:: The problem ::
Are you able to quote each entry exactly as written?

Extracted data entries
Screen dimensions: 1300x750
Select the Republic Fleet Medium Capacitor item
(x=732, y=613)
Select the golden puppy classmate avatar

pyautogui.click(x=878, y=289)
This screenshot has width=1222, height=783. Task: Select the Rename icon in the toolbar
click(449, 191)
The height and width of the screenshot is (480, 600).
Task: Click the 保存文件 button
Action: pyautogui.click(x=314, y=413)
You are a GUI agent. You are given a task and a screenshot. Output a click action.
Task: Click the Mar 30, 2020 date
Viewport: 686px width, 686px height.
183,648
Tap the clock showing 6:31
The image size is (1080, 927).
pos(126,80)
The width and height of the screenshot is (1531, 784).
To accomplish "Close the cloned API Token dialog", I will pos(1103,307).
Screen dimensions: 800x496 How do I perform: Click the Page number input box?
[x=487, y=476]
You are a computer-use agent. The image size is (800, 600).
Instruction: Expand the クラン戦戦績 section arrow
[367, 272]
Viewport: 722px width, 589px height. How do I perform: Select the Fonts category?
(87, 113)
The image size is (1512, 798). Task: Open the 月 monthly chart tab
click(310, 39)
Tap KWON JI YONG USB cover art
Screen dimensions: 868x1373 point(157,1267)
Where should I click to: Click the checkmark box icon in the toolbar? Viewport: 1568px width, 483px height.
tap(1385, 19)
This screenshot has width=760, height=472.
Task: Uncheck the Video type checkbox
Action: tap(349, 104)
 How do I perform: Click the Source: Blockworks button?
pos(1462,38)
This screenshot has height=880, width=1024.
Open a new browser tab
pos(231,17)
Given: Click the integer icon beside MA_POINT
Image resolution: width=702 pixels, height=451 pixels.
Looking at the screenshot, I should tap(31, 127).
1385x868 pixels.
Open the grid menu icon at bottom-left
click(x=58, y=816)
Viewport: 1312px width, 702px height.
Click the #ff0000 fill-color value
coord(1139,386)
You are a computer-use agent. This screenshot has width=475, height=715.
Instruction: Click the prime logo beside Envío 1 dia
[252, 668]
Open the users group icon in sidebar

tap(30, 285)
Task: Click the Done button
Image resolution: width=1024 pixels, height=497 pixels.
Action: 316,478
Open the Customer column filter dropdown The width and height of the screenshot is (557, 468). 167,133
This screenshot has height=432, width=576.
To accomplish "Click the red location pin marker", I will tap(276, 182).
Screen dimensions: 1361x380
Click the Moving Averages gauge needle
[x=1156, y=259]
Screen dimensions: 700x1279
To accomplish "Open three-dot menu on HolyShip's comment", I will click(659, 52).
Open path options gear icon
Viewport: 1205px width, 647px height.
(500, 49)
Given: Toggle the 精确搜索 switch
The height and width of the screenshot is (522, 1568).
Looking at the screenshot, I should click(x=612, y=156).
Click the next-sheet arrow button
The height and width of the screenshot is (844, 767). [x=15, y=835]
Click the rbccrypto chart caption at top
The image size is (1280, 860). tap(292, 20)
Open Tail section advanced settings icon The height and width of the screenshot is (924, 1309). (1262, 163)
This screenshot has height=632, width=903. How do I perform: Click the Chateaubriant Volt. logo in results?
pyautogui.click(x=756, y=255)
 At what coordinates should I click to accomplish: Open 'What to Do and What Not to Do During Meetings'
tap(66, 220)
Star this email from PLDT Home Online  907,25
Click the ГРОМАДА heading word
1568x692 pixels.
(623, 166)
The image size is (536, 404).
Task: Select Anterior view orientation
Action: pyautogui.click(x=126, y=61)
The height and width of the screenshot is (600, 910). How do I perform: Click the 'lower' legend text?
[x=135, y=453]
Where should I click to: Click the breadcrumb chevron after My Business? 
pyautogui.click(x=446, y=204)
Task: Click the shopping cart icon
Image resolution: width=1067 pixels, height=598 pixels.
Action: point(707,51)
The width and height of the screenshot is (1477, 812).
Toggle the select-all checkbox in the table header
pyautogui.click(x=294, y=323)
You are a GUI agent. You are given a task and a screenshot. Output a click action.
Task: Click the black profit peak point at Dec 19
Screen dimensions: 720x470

:: Task output ::
Screen dimensions: 1300x750
Select the Republic Fleet Medium Capacitor item
(x=732, y=613)
Select the golden puppy classmate avatar

pyautogui.click(x=878, y=289)
This screenshot has width=1222, height=783. Task: Select the Rename icon in the toolbar
click(449, 191)
The height and width of the screenshot is (480, 600).
Task: Click the 保存文件 button
Action: pyautogui.click(x=314, y=413)
You are a GUI agent. You are given a task and a screenshot. Output a click action.
Task: Click the Mar 30, 2020 date
Viewport: 686px width, 686px height.
183,648
Tap the clock showing 6:31
The image size is (1080, 927).
pos(126,80)
The width and height of the screenshot is (1531, 784).
To accomplish "Close the cloned API Token dialog", I will pos(1103,307).
Screen dimensions: 800x496 How do I perform: Click the Page number input box?
[x=487, y=476]
You are a computer-use agent. The image size is (800, 600).
Instruction: Expand the クラン戦戦績 section arrow
[367, 272]
Viewport: 722px width, 589px height. How do I perform: Select the Fonts category?
(87, 113)
The image size is (1512, 798). Task: Open the 月 monthly chart tab
click(310, 39)
Tap KWON JI YONG USB cover art
Screen dimensions: 868x1373 point(157,1267)
Where should I click to: Click the checkmark box icon in the toolbar? Viewport: 1568px width, 483px height.
tap(1385, 19)
This screenshot has width=760, height=472.
Task: Uncheck the Video type checkbox
Action: tap(349, 104)
 How do I perform: Click the Source: Blockworks button?
pos(1462,38)
This screenshot has height=880, width=1024.
Open a new browser tab
pos(231,17)
Given: Click the integer icon beside MA_POINT
Image resolution: width=702 pixels, height=451 pixels.
Looking at the screenshot, I should tap(31, 127).
1385x868 pixels.
Open the grid menu icon at bottom-left
click(x=58, y=816)
Viewport: 1312px width, 702px height.
Click the #ff0000 fill-color value
coord(1139,386)
You are a computer-use agent. This screenshot has width=475, height=715.
Instruction: Click the prime logo beside Envío 1 dia
[252, 668]
Open the users group icon in sidebar

tap(30, 285)
Task: Click the Done button
Image resolution: width=1024 pixels, height=497 pixels.
Action: 316,478
Open the Customer column filter dropdown The width and height of the screenshot is (557, 468). 167,133
This screenshot has height=432, width=576.
To accomplish "Click the red location pin marker", I will tap(276, 182).
Screen dimensions: 1361x380
Click the Moving Averages gauge needle
[x=1156, y=259]
Screen dimensions: 700x1279
To accomplish "Open three-dot menu on HolyShip's comment", I will click(659, 52).
Open path options gear icon
Viewport: 1205px width, 647px height.
(500, 49)
Given: Toggle the 精确搜索 switch
The height and width of the screenshot is (522, 1568).
Looking at the screenshot, I should click(x=612, y=156).
Click the next-sheet arrow button
The height and width of the screenshot is (844, 767). [x=15, y=835]
Click the rbccrypto chart caption at top
The image size is (1280, 860). tap(292, 20)
Open Tail section advanced settings icon The height and width of the screenshot is (924, 1309). (1262, 163)
This screenshot has height=632, width=903. How do I perform: Click the Chateaubriant Volt. logo in results?
pyautogui.click(x=756, y=255)
 At what coordinates should I click to accomplish: Open 'What to Do and What Not to Do During Meetings'
tap(66, 220)
Star this email from PLDT Home Online  907,25
Click the ГРОМАДА heading word
1568x692 pixels.
(623, 166)
The image size is (536, 404).
Task: Select Anterior view orientation
Action: pyautogui.click(x=126, y=61)
The height and width of the screenshot is (600, 910). How do I perform: Click the 'lower' legend text?
[x=135, y=453]
Where should I click to: Click the breadcrumb chevron after My Business? 
pyautogui.click(x=446, y=204)
Task: Click the shopping cart icon
Image resolution: width=1067 pixels, height=598 pixels.
Action: point(707,51)
The width and height of the screenshot is (1477, 812).
Toggle the select-all checkbox in the table header
pyautogui.click(x=294, y=323)
You are a GUI agent. You are given a task and a screenshot. Output a click action.
Task: Click the black profit peak point at Dec 19
Screen dimensions: 720x470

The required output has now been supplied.